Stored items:
• • • • • • •

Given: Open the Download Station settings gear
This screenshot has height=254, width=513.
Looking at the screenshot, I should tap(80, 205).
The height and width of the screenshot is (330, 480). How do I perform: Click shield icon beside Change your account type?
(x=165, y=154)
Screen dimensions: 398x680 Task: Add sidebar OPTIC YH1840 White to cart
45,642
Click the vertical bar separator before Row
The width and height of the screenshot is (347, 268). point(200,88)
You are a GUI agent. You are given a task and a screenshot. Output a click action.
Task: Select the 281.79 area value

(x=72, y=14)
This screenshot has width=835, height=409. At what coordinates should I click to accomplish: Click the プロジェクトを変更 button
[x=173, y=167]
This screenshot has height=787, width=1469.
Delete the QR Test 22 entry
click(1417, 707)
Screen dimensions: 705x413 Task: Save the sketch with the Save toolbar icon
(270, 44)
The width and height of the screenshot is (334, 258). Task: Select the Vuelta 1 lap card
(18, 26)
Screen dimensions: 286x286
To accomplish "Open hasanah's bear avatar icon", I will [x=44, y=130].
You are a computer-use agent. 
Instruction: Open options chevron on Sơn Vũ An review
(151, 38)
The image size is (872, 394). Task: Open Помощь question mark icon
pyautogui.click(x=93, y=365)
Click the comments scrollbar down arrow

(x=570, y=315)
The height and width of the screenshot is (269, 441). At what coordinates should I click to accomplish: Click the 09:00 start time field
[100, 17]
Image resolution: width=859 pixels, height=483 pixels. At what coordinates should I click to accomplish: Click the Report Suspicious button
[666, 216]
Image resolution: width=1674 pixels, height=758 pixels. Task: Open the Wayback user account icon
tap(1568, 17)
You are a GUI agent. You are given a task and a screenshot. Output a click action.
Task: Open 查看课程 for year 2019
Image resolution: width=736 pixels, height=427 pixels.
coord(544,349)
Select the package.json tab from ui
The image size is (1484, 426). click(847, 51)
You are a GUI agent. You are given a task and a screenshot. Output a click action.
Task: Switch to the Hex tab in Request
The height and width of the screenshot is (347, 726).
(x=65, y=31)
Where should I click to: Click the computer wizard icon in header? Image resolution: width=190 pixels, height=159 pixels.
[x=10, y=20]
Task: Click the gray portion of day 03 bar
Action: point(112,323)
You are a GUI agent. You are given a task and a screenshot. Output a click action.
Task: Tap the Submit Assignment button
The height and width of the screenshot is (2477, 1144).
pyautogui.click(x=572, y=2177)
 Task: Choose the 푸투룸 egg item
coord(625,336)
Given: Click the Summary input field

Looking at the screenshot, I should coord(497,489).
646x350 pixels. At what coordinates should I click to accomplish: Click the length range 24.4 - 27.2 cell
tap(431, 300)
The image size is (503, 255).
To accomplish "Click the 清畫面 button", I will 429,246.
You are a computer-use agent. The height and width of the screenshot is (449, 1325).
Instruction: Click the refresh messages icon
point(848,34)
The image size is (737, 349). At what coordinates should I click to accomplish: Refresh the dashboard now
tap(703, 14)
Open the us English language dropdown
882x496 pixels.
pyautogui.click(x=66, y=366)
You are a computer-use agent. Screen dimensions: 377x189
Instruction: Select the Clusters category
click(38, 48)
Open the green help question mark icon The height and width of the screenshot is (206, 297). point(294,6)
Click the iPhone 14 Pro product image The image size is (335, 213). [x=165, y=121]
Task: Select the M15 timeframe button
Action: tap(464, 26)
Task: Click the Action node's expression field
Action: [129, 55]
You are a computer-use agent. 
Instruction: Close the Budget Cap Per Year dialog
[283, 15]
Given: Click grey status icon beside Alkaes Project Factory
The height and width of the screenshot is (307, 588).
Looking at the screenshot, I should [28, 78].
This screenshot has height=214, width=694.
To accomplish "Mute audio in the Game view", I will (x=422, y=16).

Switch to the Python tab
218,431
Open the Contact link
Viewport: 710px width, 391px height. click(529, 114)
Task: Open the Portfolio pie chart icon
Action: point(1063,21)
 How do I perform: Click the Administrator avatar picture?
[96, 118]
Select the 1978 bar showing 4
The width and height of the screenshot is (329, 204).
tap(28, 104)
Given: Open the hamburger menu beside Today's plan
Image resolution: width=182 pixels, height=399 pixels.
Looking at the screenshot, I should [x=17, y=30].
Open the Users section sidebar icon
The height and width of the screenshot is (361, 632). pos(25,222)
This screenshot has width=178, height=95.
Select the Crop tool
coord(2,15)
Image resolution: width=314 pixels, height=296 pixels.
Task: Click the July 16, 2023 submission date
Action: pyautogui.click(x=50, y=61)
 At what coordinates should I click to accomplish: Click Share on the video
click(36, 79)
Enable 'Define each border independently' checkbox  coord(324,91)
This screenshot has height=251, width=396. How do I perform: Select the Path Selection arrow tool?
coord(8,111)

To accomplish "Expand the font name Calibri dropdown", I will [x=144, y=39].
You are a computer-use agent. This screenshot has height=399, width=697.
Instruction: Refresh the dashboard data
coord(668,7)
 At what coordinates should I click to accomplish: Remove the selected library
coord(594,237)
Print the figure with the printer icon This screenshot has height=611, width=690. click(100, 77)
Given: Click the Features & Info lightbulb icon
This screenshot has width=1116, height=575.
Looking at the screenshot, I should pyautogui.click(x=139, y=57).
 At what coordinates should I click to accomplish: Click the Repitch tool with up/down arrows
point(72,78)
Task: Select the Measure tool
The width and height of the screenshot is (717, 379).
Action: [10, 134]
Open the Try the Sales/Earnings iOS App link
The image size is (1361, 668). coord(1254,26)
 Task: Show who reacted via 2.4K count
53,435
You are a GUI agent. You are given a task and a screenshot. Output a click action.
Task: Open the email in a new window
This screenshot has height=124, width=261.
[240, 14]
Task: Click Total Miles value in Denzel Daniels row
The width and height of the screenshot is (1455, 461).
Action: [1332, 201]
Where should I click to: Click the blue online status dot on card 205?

• • • • • • •

**EXERCISE OBJECTIVE:** Among the lines above, tally those containing the string "will" and give only the result.

**EXERCISE ANSWER:** 4